FAA action on seat standards and emergency evacuations became two years overdue Tuesday, October 5, 2021, and the FAA has shown no evidence of making progress on either issue.

Congress passed the FAA Reauthorization Act on October 5, 2018. The law required the FAA to set minimum seat standards and evaluate its emergency evacuation standards by October 5, 2019. While the FAA convened the Emergency Evacuation Advisory Rulemaking Committee, the FAA has not released the Committee’s May 2020 report to Congress or to the public. The report contained 23 recommendations for updating and modernizing the evacuation certification process. 

“The FAA is thumbing its nose at Congress and passengers each day it refuses to act on these two important aviation safety issues,” explained Paul Hudson, the President of FlyersRights.org. “The FAA needs to catch up to the times. Passengers are older and larger, seats continue to shrink, planes are fuller, more carry-on bags are brought on planes, and the FAA continues to allow the airplane manufacturers to rely on older data, assumptions, and simulations instead of newer data or conducting new tests.” 

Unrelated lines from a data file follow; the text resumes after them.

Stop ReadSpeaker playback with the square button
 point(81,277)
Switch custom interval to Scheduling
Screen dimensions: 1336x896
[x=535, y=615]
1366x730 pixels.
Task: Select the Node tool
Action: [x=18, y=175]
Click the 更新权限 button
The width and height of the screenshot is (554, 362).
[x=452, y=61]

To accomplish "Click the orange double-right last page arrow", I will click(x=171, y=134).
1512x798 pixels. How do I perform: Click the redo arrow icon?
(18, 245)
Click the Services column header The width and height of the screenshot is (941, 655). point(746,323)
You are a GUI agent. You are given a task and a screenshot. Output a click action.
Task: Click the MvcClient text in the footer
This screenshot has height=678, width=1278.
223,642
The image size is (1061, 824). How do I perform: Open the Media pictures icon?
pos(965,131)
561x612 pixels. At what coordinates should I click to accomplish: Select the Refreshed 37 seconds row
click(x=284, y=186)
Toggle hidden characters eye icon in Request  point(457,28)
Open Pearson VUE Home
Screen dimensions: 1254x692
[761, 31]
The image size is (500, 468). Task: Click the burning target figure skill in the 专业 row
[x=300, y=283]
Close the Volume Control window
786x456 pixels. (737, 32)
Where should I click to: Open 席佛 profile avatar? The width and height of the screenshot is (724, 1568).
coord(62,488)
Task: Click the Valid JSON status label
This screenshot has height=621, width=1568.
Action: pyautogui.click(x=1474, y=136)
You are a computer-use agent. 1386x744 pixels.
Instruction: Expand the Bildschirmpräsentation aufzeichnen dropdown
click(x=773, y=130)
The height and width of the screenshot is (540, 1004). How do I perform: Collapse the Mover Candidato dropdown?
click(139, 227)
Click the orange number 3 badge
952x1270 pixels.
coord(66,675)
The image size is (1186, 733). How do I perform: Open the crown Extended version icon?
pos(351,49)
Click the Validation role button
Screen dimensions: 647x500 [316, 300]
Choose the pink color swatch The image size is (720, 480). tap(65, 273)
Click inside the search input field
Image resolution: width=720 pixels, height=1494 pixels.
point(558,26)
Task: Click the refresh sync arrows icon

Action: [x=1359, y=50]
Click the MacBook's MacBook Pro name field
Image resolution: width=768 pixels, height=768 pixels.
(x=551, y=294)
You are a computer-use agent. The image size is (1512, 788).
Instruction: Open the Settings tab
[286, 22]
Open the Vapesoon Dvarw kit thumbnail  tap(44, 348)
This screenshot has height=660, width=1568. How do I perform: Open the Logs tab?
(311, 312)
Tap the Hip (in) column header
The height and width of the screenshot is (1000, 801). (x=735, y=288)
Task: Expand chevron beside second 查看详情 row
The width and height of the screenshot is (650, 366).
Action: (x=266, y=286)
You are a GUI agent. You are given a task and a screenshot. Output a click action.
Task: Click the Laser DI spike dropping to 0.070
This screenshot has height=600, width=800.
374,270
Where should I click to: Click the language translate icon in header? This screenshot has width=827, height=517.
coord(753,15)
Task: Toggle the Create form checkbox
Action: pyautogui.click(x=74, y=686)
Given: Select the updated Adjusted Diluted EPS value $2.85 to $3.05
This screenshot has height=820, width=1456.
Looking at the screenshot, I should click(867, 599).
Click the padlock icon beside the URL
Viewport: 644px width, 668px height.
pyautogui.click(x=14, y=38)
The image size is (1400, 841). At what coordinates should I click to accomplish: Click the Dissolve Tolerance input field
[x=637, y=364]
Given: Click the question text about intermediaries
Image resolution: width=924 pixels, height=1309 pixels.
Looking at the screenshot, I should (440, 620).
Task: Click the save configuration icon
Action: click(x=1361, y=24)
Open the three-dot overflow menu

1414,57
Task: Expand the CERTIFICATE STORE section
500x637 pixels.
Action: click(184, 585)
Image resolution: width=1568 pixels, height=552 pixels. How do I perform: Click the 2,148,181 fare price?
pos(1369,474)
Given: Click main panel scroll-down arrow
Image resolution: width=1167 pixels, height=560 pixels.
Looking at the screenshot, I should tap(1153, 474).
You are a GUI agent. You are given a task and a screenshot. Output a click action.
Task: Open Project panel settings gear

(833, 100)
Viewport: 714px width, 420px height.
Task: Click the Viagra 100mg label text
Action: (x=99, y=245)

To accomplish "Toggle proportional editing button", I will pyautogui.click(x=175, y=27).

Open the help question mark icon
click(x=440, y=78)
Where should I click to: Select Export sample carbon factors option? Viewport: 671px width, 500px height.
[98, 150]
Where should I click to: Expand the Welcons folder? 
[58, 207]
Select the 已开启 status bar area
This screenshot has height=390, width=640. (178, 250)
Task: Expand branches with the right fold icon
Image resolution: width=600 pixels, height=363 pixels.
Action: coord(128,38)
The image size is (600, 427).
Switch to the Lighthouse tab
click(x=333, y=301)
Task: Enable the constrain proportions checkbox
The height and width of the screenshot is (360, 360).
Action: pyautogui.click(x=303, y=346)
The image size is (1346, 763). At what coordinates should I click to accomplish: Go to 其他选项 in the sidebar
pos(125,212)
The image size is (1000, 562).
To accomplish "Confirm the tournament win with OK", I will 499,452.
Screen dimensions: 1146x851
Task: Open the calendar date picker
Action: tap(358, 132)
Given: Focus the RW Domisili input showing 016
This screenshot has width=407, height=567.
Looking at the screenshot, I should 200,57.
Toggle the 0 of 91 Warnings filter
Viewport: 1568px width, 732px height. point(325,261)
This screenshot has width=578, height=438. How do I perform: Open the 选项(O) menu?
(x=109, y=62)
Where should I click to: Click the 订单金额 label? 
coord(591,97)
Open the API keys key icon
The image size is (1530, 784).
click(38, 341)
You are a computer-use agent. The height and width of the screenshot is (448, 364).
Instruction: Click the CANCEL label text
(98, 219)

FlyersRights.org is planning to submit a new rulemaking petition if the FAA refuses to act soon. Its 2015 rulemaking petition, named “The Case of the Incredible Shrinking Airline Seat” by the D.C. Circuit Court of Appeals, helped shine a light on FAA’s inaction and outdated standards.

In September 2020, the Department of Transportation’s Office of the Inspector General (OIG) released a report detailing the many flaws in the FAA’s emergency evacuation certification and testing process. Notably, the OIG revealed that the FAA misled FlyersRights.org in 2018 when, in denying the rulemaking petition for a second time, the FAA claimed that it had overseen multiple evacuation demonstrations at a 28 inch seat pitch. The FAA included three videos and declared they were conducted at 28 inches. But in reality, out of the 43 emergency evacuations that the FAA oversaw, only one was conducted at 28 inch seat pitch. The other demonstrations ranged as high as 38 inches, while 13 of the 43 demonstrations made no reference to any seat pitch, width, or size at all.